Over the years, identity management has escalated from a mere productivity nuisance to now representing a significant security risk. In fact, the Verizon 2024 Data Breach Investigations Report reveals stolen credentials have played a role in almost one-third of all breaches in the last decade.

Because identity management was historically viewed as an IT issue, most programs focused on the ease and speed of granting access. This strategy led to a huge wave of unnecessary permissions, birthright access, misconfigured (or nonexistent) authentication measures and overprivileged users. 

Cybercriminals took advantage of this largely unsupervised attack surface, contributing to a new epidemic of identity-based attacks. This is demonstrated by IBM’s 2024 X-Force Threat Intelligence Index, which found a 71% spike in cyberattacks caused by exploiting identities. Similarly, the 2024 Identity Security Outlook Report showed that 77% of businesses experienced security incidents in the past year due to improper access. 

Thankfully, modern organizations recognize the potential dangers of poor identity practices and are now embracing a security-first approach. As enterprise security leaders work to improve their identity security postures, they are turning to new metrics to benchmark their efforts and measure success. 

Targeting the right identity security metrics

According to the Identity Security Outlook Report, 75% of security leaders today are currently using some kind of benchmark to measure the success of their identity security initiatives. That percentage is sure to increase as more identity-based attacks make headlines, such as the recent breaches involving Snowflake customers that did not have multifactor authentication (MFA) enabled.

To effectively demonstrate the success of their identity security programs, security leaders must first identify the best metrics for their organizations. A good starting point is to select an appropriate metric across three critical aspects of identity security: authentication (verifying who someone is), authorization (determining what that person is allowed to access or do), and access lifecycle (managing access rights from the initial provisioning to ongoing management and eventual deprovisioning). 

Here are three metrics that can be used to measure the success of identity security initiatives:

1. Percentage of user access covered by MFA

Accounts with two-factor authentication (2FA) are inherently more protected than those without, and MFA takes it a step further by combining multiple authentication methods. When it comes to MFA, however, the problem is less about knowing how effectively it can reduce attacks, and more about how to implement it effectively. 

Especially in large organizations that have a complex mix of cloud, on-prem and homegrown systems, it can be technically challenging to ensure MFA coverage across all apps and resources. That complexity is compounded by organizational resistance, especially from employees who need access (right now!) to these resources to do their jobs.
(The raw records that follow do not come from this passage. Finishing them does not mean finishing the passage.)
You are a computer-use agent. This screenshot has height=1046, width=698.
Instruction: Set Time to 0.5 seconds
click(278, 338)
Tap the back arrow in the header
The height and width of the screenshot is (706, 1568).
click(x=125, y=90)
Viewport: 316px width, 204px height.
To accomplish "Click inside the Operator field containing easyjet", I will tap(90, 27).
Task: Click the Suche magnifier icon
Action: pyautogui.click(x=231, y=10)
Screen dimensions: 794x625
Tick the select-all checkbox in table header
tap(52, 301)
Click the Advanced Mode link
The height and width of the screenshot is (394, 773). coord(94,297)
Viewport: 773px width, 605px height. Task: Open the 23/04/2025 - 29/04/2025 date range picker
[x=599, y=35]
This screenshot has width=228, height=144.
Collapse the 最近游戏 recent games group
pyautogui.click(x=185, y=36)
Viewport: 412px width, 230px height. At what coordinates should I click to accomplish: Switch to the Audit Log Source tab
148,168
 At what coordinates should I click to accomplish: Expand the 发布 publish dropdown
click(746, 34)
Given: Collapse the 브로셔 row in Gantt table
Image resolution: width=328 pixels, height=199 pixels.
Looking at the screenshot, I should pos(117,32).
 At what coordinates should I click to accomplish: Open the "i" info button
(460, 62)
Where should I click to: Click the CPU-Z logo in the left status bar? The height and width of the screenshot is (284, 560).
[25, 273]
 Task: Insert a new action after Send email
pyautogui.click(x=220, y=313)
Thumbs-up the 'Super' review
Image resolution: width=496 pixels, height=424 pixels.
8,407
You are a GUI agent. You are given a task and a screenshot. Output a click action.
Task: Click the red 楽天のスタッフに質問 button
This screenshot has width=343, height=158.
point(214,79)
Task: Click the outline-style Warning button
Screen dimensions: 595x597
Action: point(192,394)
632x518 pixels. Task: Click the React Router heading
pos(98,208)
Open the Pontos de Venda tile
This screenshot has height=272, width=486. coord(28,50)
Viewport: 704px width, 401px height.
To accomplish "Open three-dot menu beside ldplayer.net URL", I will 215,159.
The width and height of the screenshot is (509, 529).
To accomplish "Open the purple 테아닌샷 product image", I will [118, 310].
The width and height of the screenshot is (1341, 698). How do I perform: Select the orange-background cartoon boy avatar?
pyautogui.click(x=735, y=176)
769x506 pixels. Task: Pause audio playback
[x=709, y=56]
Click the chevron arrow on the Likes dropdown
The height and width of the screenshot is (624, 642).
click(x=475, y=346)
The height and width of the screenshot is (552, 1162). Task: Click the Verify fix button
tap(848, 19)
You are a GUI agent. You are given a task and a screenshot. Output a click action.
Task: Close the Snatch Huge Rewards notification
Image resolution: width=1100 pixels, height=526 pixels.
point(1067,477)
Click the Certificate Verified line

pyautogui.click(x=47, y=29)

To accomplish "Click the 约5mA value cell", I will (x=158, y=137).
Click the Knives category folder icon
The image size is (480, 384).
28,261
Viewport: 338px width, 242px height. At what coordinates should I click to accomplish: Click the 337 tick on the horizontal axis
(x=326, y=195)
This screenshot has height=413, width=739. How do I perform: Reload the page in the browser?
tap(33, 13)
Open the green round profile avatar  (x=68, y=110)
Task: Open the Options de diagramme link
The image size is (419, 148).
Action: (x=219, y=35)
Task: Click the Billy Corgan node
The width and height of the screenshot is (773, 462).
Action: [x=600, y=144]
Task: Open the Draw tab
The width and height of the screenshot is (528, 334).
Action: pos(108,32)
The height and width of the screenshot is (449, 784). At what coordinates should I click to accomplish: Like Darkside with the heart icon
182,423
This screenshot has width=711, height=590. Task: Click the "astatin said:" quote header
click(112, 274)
Measuring the percentage of user access covered by MFA provides a clear picture of how well the organization’s authentication efforts are working. While 100% coverage may not be achievable right away, this metric can serve as a valuable benchmark for success, as well as shed light on any technological or organizational friction that may be slowing down efforts. 

2. Percentage of time-constrained privileged access

Privileged accounts are prime targets for attackers, since they have access to some of the most sensitive data and critical infrastructure within the company. One surefire way to drastically reduce the level of risk associated with these accounts is to introduce time constraints. 

Time-constrained or just-in-time (JIT) access involves only granting privileged access when absolutely necessary, and limiting that access to the bare minimum required for a person to perform their job function. After a set period of time (or when the task is completed), that access is then revoked.

By measuring the percentage of privileged access that is time-constrained, businesses can significantly minimize the potential security risks associated with standing access privileges, birthright access and overprivileged accounts. This metric can also provide security leaders with a useful benchmark to demonstrate progress towards 100% time-constrained privileged access.  

3. Average time to deprovision sensitive access

In a perfect world, an employee’s access would be immediately revoked at the exact moment they leave the company or no longer need access to a certain resource. As any enterprise security leader knows, this process is much easier said than done, requiring significant cross-departmental coordination, a lot of automation and a little bit of luck. 

As part of a security leader’s efforts to streamline the user access lifecycle, the efficiency of deprovisioning should be a top priority. By quickly deprovisioning sensitive access, businesses can close any potential security gaps before they can be exploited. 

Measuring the average time to deprovision sensitive access provides a solid indicator of how efficiently the organization can address these security gaps. A good goal to shoot for would be to deprovision sensitive access within 24 hours, and less if possible.

Setting up a modern identity security program

A security-first approach to identity is now essential. While standing up a modern identity security program may seem daunting, the good news is that 95% of identity security is just about nailing the basics — things like conducting regular access reviews, avoiding birthright access and offboarding employees promptly when they leave the company. Once these essentials are in place, it becomes a matter of measuring the success of the program and making continual, incremental improvements to strengthen the organization’s security posture.